I could really go for a tv dinner right now. The 70s kind, like the Hungry Man dinners from Swanson – Salisbury steak that has the compartments with the meat in the middle then peas, mashed potatoes, a corn bread puff or chocolate cake above the meat like word balloons. What was that corn bread puff? It was like cornbread but also usually soft inside and sweet like a dessert. Did I dream it? Maybe. I am not sure. Food memories can be dreamlike and misleading. It could have been what I wanted it to be instead of just a small portion of creamed corn.
It’s been so long since I had one, the containers then weren’t microwaveable! That’s so crazy. They had to baked in a convection oven. I loved how everything kind of tasted the same and it was like a home version of the airplane meal, but unpredictable, since you would have to do the heating, and usually I burned the meal slightly, just to brulee it, bringing the prodigious sugar to the surface and adding crunch and caramel. If I had a propane torch then I would have just defrosted it on the counter and seared the top.

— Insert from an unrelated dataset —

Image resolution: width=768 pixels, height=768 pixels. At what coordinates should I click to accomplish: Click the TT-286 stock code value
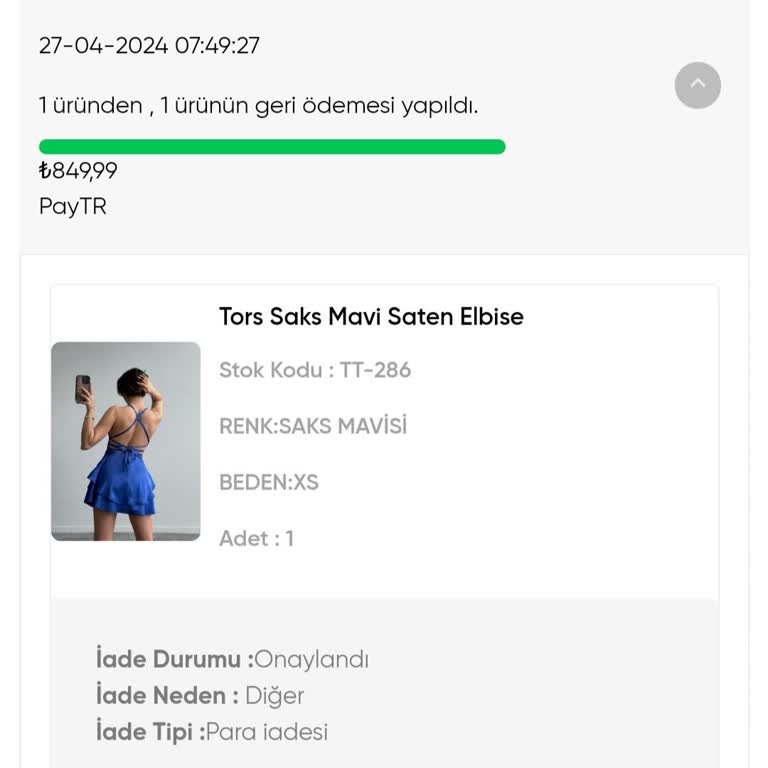375,370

The salisbury steak or turkey tv dinner was preferable to the turkey and chicken pot pie because even though the pies were delicious, after 40 minutes in the oven, the creamy white a’la king insides would get unbelievably hot and my tongue would be blistered for days because it took forever to cook and by the time it was ready your patience would have been tested and your appetite ravenous and unreasonable. I always took it out of the oven prematurely, and proudly persevered through doughy centers rather than put it back in because the wait was just too much for me.
Could you make these dishes yourself now? Yeah totally, but it wouldn’t have the same gravity, the emotional weight that comes from cooking for yourself for the first few times. The pulling of cold cardboard out of the freezer and reading of boxes and preheating. If you were real little, like me, you’d have pulled up a chair in the kitchen in order to reach the back of the freezer, dragging the legs across the floor and scraping up the new tile.
There was that scared, alone feeling, and the momentary envisioning of a twilight zone style apocalypse, where you are the only one left alive, and it’s just you and all these tv dinners. It’s like Burgess Meredith with the books and the oven is your glasses. Those first few times I was always afraid the oven would explode, but it was always ok. I ate a lot of these dinners and also hot dogs with American cheese – boiled and I must admit raw at times, which I didn’t mind. It’s kind of good and all the same really.